In the last half-year, there has been an internal shift unlike any I can remember experiencing. I’ve started T during this period of time, so I’m certain that coming into alignment with myself as a non-binary person has played role in this change. My image of myself has been transformed as I’ve created my present.
I’m a relationship disaster. I get close to people, building
up connection and hoping that “this time” something will stick and it won’t go
sideways. Every single time, though, that there is a breach of trust, when I
feel betrayed, used or mistreated, my trauma surfaces to an insurmountable
level and the whole thing breaks apart. My deep-rooted attachment issues win
the day, no matter, it seems, how much I try to will them into the background
or how hard I work in therapy to undo them. I get re-traumatized and cut more
deeply after every experience. I do not heal and I do not grow in my capacity
to love by failing at it. The only beings I’ve ever loved are my dog and
myself.
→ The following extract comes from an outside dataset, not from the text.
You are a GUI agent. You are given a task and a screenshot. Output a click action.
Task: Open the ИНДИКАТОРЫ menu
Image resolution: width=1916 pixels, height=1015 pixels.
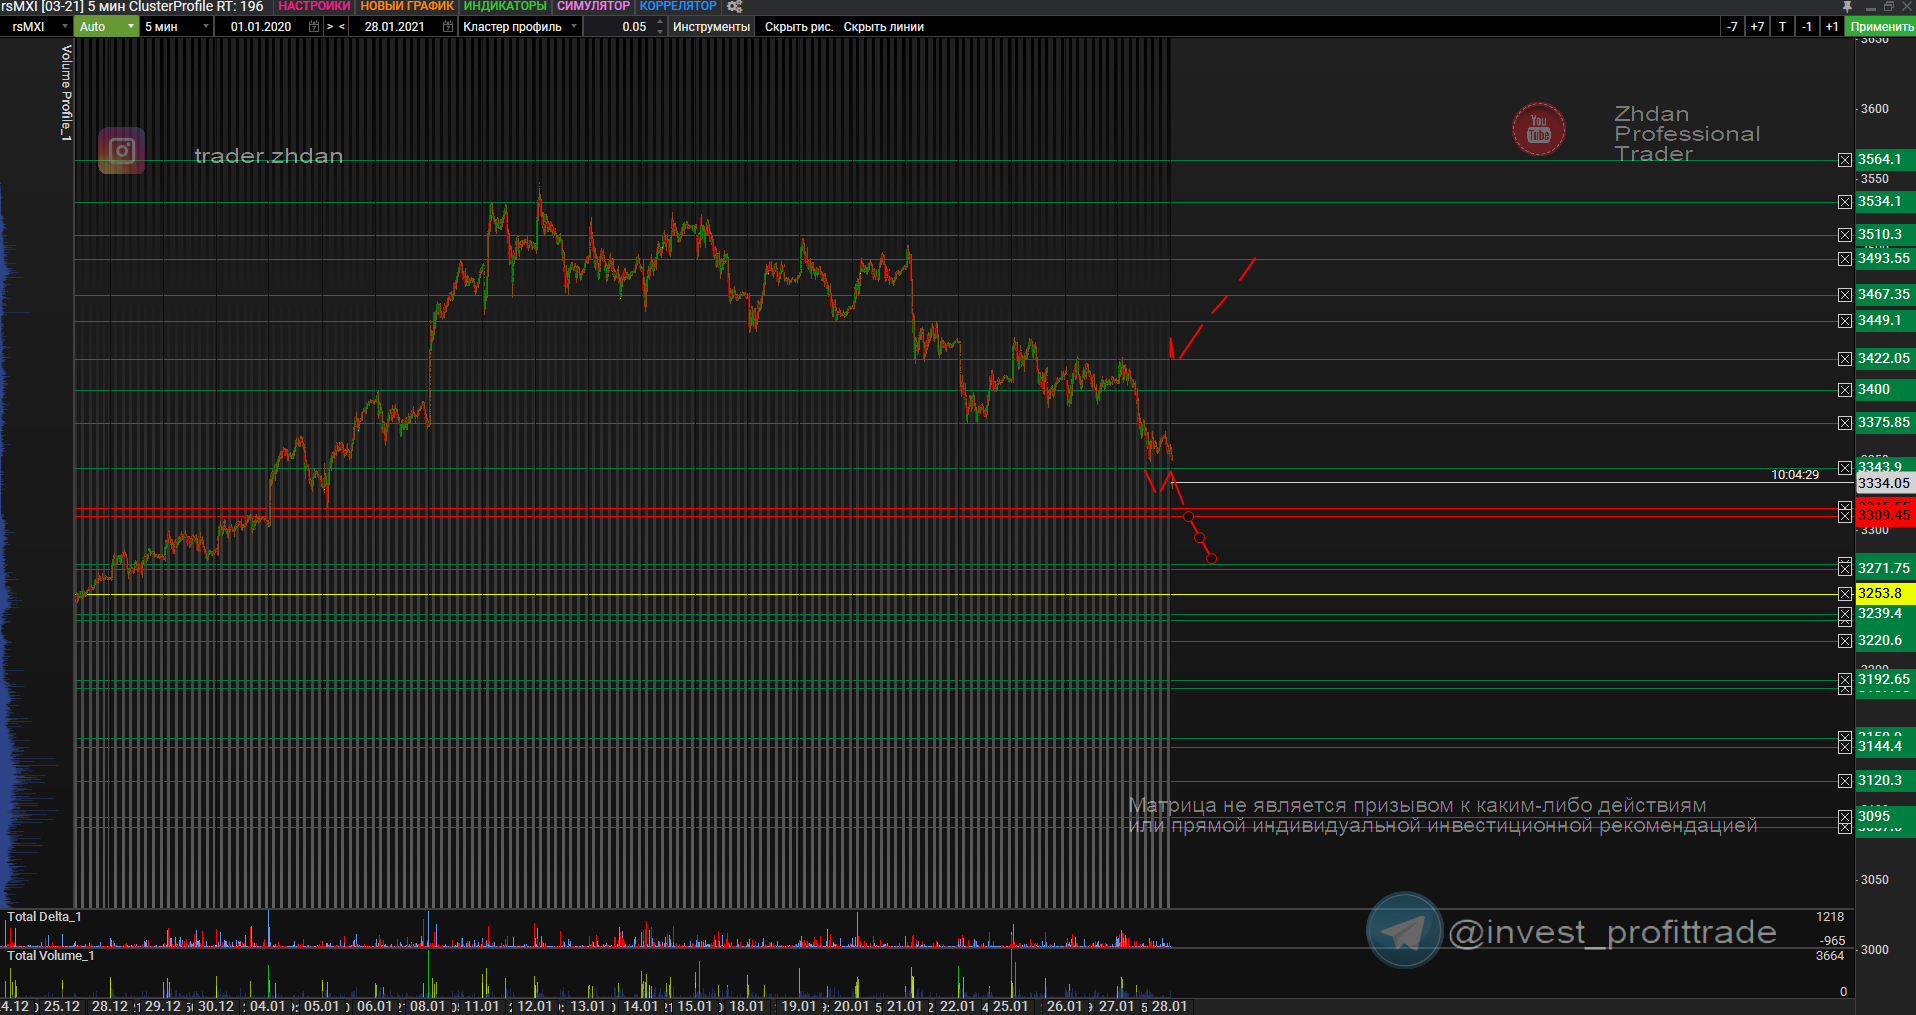point(505,6)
Relationships with others matter and I will continue to engage in them,
but they do not complete me.
My career is equally unable to give me a sense of fulfilment
or meaning, despite the fact that I know what I’m doing is valuable. Every
trigger I experience there makes it harder to show up the next day. I wade
through it, but I don’t derive my joy or sense of purpose from it.
I care about the human condition and the planet, but I’m not
an activist. Even though topics such as human rights stir my passions and I
advocate for equity, I am not enough of a True Believer ™ in any cause to
dedicate my life to it. I find meaning here, but it is fraught with
disappointment and despair to an intensity where it is not enough, on its own,
to sustain me.
I’m left, then, with the possible sources that most people
turn to for their deepest nourishment a shallow bowl of thin soup. Finally,
after twenty years of suicidality and less-than-ness, knowing myself to be a
loner, a Not a True Believer ™ and an unmet career potential achiever, I may
have hit on why I’m here. This dish is a rich stew, with layers of flavor and
My core is my inner world. I know my interior to a level of
detail I’ve rarely encountered in others. And yet, I scrub the corridors of my
mind and sweep the reaches of my heart and still I uncover things about myself
I didn’t know before. And I refuse to see the gift of self-knowledge through
the lens of navel-gazing self-absorption. We die alone. Life is coming to that
realization and finding a reason to keep living.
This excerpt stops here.